Renderable Subset
Understand what Schemaform can render, how to check imported schemas, and how validation stays broader than rendering.
JSON Schema is a validation language. Some constructs describe valid data but do not have a clear form UI: not, arbitrary allOf merges, patternProperties, conditional branches, and $ref graphs are useful to validators but ambiguous for a Form Renderer.

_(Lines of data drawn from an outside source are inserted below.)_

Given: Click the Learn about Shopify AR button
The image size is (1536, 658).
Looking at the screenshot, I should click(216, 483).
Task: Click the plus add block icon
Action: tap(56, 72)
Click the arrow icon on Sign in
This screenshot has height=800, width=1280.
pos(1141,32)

Schemaform therefore promises rendering for a documented Renderable Subset. The Form Builder only emits schemas inside that subset, so builder-created forms render. Imported hand-written schemas should run through the Renderability Check before you attach a UI Schema.
v1 subset
The v1 Renderable Subset is intentionally practical:
| JSON Schema construct | Rendered as |
|---|---|
type: "object" with properties | A form data object |
type: "string" | Text input by default |
format: "email" | Email input and email validation |
format: "date" | Date widget when the renderer provides one |
type: "number" / type: "integer" | Numeric input |
type: "boolean" | Checkbox or switch-style widget |
enum | Select-style widget |
type: "array" with object or scalar items | Repeater when paired with a UI Schema Array node |
required, minLength, maxLength, minimum, maximum, minItems, maxItems | Validation constraints |
The UI Schema still decides presentation: Pages, Groups, Columns, Controls, Array row layouts, widgets, navigation mode, and error reveal timing.
Unsupported for rendering
The Renderability Check flags constructs outside the v1 subset, including:
$refallOf,anyOf,oneOfnotif,then,elsepatternPropertiesdependentRequired,dependentSchemascontainsprefixItemsunevaluatedProperties,unevaluatedItems- polymorphic
typearrays such as["string", "null"]
Validation remains broader than rendering. Ajv can validate full JSON Schema 2020-12, even when a schema includes constructs the Form Renderer cannot turn into Controls.
Check renderability
Use checkRenderability from Core when accepting an imported schema.
import { checkRenderability, type JsonSchema } from "@mackehansson/schemaform";
const importedSchema = {
type: "object",
properties: {
email: {
type: "string",
format: "email",
},
metadata: {
patternProperties: {
"^x-": { type: "string" },
},
},
},
} satisfies JsonSchema;
const issues = checkRenderability(importedSchema);
if (issues.length > 0) {
console.table(
issues.map((issue) => ({
pointer: issue.pointer,
keyword: issue.keyword,
message: issue.message,
})),
);
}Each issue includes a JSON Pointer to the unsupported construct. Use that pointer to show actionable import feedback instead of a vague "schema not supported" message.
Importing an existing JSON Schema
An import flow usually has three steps:
import {
checkRenderability,
type FormDefinition,
type JsonSchema,
} from "@mackehansson/schemaform";
export function importJsonSchema(schema: JsonSchema): FormDefinition {
const issues = checkRenderability(schema);
if (issues.length > 0) {
throw new Error(
issues.map((issue) => `${issue.pointer}: ${issue.message}`).join("\n"),
);
}
return {
formatVersion: 1,
schema,
uiSchema: {
pages: [
{
type: "Page",
title: "Imported form",
children: Object.keys(schema.properties ?? {}).map((name) => ({
type: "Control",
scope: `#/properties/${name}`,
})),
},
],
},
rules: [],
};
}That generated UI Schema is only a starting point. A real importer should escape JSON Pointer segments, choose widgets from formats and enums, and let a developer or admin refine Pages, Groups, Columns, and Rules in the Form Builder.
Validation after import
Do not use the Renderability Check as your data validator. It answers "can Schemaform render this schema as a form?" The Validator answers "does this Working State satisfy the JSON Schema?"
import { validate } from "@mackehansson/schemaform";
const errors = validate(importedSchema, currentWorkingState);Keeping those questions separate lets Schemaform render a practical subset while still using JSON Schema 2020-12 as the data-and-validation layer.